Era nosso agregado desde muitos anos. Meu pai ainda estava na antiga fazenda de Itaboraí, e eu acabava de nascer. Um dia apareceu ali vendendo-se por médico homeopata; levava um manual e uma botica. Houve então um andaço de febre. José Dias curou o feitor e uma escrava. Então meu pai propôs-lhe ficar ali vivendo, com um pequeno ordenado. José Dias recusou, dizendo que era justo levar a saúde à casa de sapé de pobre.
— Quem lhe impede que vá a outras artes? Vá aonde quiser, mas fique morando conosco.
— Voltarei daqui a três meses.
Voltou depois de duas semanas, aceitou casa e comida sem outro estipendio, salvo o que quisesse dar por festas. Quando meu pai foi eleito deputado e veio para o Rio de Janeiro com a família, ele vai também, e teve o seu quarto de fundos da chácara. Um Dias, reinando outra vez febres em Itaguaí, disse-lhe meu pai que fosse ver a nossa escravatura. Dias deixou-se estar calado, suspirou e acabou confessando que não era médico. Tomara este título para ajudar a nova escola e não fez sem estudar muito e muito; mas a consciência não lhe permitia aceitar tais doentes.

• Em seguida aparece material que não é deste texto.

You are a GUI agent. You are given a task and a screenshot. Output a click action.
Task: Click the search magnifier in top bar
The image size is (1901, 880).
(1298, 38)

Mas o senhor curou das outras vezes.
Creio que sim, o mais acertado, porém, é dizer que foram os remédios indicados no livro. Eles, sim, abaixo de Deus. Eu era um charlatão… não negue; os motivos do meu procedimento podiam ser e eram dignos… Menti para servir à verdade. Mas é tempo de restabelecer tudo.
A frase é emblemática: é tempo de restabelecer tudo.
Não foi despedido, como pedia então; meu pai já não podia dispensá-lo; tinha dom de se fazer aceito e necessário; dava-se por falta dele, como de pessoa de família. Quando meu pai morreu, a dor que o pungiu foi enorme, disseram-me, não me lembro. Minha mãe ficou-lhe muito grato. Não consentiu que ele deixasse o quarto da chácara; no sétimo dia, depois da missa, ele foi despedir-se dela.
— Fique, José Dias.
— Obedeço, minha senhora.
Nestas últimas palavras, com certeza, observa-se o cinismo do personagem responsável pela intriga mais sofisticada da literatura brasileira.